**Texto fornecido:**
'''
Se a produtividade, conforme pudemos perceber, é uma das melhores medidas para aferir acerca da performance organizacional de uma empresa e, como tal, um bom indicador do negócio. Se uma organização, com indicadores de produtividade equilibrados, é uma entidade mais eficiente porque assegura uma utilização eficaz dos seus recursos e, como tal, proporciona melhores resultados e se torna promissora no futuro. Se a produtividade do trabalhador (e respetivas implicações, a saber absentismo e presentismo) está dependente de fatores como Saúde (física e mental) e Bem-estar psicológico. Então o que pode uma organização fazer para além das medidas de promoção e prevenção que, dentro das suas possibilidades, vai implementando? – Pode medir e atuar. A medição, permite aferir resultados que depois de analisados e devidamente contextualizados podem ajudar a organização a ajustar as suas medidas de intervenção de modo a controlar e a garantir a devida sustentabilidade ao longo do tempo.
Existem hoje alguns instrumentos, aferidos para a população portuguesa, que podem ser utilizados em contexto organizacional, para medir o Bem-estar psicológico; a Saúde Mental e avaliar a exposição a fatores de risco para a saúde de natureza psicossocial do trabalhador. Existirão muitos mais que medem e avaliam outras dimensões da pessoa, já em contexto mais clínico, como p.ex. questionários de Satisfação com a vida; Satisfação com o trabalho; Qualidade de vida; Perceção de Stresse; Ansiedade; Depressão, Sintomatologia psicopatológica, etc…
Todos estes instrumentos, desde que devidamente bem aplicados – por profissionais habilitados e com competência para o fazer, são bastante robustos e garantem resultados fidedignos, traduzindo o que se pretendeu medir e avaliar, quer em termos individuais quer em grupo. Mas não basta, apenas, fazer! Há que definir um racional quanto ao que se pretende medir e avaliar, caso se pretendam retirar daí elações que contribuam para o momento atual e a posteriori, ou seja, para futuras comparações após intervenções específicas e concretas.
De referir, ainda, que estas questões são transversais a todas as pessoas que fazem parte da organização – independentemente do nível hierárquico (funções de chefia e liderança vs. operacionais) e dos aspetos sociodemográficos (sexo, idade, raça, estado civil, escolaridade, situação económica, dimensão do agregado familiar, etc…). A Saúde Mental afeta a todos por igual, no entanto, o impacto desta nas funções que cada pessoa desempenha na organização é traduzido de forma diferenciada. Por exemplo, a nível operacional o impacto na produtividade poder-se-á refletir na variabilidade do rácio (produção em quantidades/ número de horas de trabalho).
A um nível hierárquico, que envolva funções de liderança, o impacto da Saúde Mental pode não só interferir nos processos de tomada de decisão do líder como, também, afetar o clima organizacional a nível da comunicação eficiente, da gestão de conflitos, da motivação e do engagement dos colaboradores – influenciando, assim, a própria produtividade da equipa, a sua performance enquanto líder e consequentemente os resultados da organização.
Em suma, respondendo à pergunta inicial, a resposta é: Sim. A par do Bem-estar psicológico e da Saúde física, a Saúde Mental é um ‘indicador’ crítico de negócio no sentido de, depois de esta estar devidamente medida, avaliada e analisada, ajudar as organizações a identificar os motivos e as causas associadas à perda de produtividade e, dar-lhe orientações concretas acerca de medidas a implementar que possam proporcionar melhorias na autoeficácia e consequentemente impactar, de modo positivo, nos resultados da organização.
'''
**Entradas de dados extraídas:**
'''
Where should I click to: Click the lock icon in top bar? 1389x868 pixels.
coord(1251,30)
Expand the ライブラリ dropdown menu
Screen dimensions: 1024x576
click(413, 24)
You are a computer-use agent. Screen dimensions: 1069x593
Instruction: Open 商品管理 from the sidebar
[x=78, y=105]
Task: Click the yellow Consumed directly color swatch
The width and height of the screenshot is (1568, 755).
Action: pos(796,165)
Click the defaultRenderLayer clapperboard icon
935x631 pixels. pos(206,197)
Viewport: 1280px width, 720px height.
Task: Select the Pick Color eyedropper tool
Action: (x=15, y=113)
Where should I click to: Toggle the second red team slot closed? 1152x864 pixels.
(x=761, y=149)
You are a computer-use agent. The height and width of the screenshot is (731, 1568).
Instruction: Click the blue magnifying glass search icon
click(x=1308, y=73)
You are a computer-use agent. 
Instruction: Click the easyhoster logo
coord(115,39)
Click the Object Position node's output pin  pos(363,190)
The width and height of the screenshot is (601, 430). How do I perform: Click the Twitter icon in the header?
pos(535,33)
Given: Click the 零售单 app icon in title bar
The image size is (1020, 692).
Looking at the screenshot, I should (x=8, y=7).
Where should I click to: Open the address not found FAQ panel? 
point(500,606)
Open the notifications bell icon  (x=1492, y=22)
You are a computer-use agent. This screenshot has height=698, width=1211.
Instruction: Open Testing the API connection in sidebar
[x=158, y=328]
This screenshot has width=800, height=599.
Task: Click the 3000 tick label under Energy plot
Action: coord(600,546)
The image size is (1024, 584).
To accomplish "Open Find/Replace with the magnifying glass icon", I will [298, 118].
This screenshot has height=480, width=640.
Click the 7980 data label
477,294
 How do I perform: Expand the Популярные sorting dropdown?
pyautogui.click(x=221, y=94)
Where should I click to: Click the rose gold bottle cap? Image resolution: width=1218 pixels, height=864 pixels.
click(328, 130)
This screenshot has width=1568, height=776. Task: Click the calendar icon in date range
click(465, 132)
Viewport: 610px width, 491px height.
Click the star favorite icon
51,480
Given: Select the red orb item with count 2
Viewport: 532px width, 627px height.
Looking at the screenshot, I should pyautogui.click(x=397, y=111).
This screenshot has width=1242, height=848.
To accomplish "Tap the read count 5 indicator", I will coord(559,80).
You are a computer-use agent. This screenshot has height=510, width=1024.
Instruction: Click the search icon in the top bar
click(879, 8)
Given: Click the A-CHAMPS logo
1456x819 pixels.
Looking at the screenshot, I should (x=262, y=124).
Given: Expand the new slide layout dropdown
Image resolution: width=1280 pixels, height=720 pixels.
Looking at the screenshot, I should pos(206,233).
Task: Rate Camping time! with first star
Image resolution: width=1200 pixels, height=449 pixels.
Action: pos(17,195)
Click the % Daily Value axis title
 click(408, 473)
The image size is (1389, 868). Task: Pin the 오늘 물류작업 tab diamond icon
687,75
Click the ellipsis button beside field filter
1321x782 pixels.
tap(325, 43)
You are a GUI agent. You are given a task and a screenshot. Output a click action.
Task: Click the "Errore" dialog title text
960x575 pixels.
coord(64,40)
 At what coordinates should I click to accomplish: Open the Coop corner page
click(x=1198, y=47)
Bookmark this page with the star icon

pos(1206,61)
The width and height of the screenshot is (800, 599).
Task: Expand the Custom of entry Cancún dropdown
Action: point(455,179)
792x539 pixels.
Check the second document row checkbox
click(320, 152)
'''
**Perguntas:**
A) Copie sem alterações o trecho do texto sobre saúde mental e produtividade que começa em "A um nível hierárquico, que" e termina em "consequentemente os resultados da organização.".
B) Indique todos os aspetos sociodemográficos enumerados no texto sobre saúde mental e produtividade.

**Respostas:**
A)
A um nível hierárquico, que envolva funções de liderança, o impacto da Saúde Mental pode não só interferir nos processos de tomada de decisão do líder como, também, afetar o clima organizacional a nível da comunicação eficiente, da gestão de conflitos, da motivação e do engagement dos colaboradores – influenciando, assim, a própria produtividade da equipa, a sua performance enquanto líder e consequentemente os resultados da organização.

B)
- sexo
- idade
- raça
- estado civil
- escolaridade
- situação económica
- dimensão do agregado familiar